» Stored data entries:
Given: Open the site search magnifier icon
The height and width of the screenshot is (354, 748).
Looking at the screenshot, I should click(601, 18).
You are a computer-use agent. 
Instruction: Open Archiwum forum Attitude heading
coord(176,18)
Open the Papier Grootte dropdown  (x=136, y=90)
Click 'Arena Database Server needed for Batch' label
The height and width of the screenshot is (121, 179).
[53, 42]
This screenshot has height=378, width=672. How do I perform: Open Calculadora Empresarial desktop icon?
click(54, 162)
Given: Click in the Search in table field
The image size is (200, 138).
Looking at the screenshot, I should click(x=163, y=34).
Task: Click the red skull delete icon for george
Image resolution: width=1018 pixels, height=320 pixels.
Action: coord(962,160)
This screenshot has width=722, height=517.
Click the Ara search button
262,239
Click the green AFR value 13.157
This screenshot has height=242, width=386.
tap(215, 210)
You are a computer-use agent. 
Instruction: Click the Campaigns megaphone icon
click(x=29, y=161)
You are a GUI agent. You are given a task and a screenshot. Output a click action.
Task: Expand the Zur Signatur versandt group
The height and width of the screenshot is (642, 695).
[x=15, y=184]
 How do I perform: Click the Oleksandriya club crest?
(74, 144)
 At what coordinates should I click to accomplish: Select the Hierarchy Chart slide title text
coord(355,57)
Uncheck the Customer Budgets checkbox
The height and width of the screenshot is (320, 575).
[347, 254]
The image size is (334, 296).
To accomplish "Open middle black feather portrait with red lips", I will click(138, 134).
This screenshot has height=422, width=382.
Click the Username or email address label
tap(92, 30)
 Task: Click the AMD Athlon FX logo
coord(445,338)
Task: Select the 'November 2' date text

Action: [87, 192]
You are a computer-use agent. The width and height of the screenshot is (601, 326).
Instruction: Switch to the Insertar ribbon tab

» EXERCISE DESCRIPTION: Copy out, word for word, the part of the entries above that begins at the line with "Uncheck the Customer Budgets checkbox" and ends at the line with "This screenshot has height=422, width=382.", including both.

» ANSWER SECTION:
Uncheck the Customer Budgets checkbox
The height and width of the screenshot is (320, 575).
[347, 254]
The image size is (334, 296).
To accomplish "Open middle black feather portrait with red lips", I will click(138, 134).
This screenshot has height=422, width=382.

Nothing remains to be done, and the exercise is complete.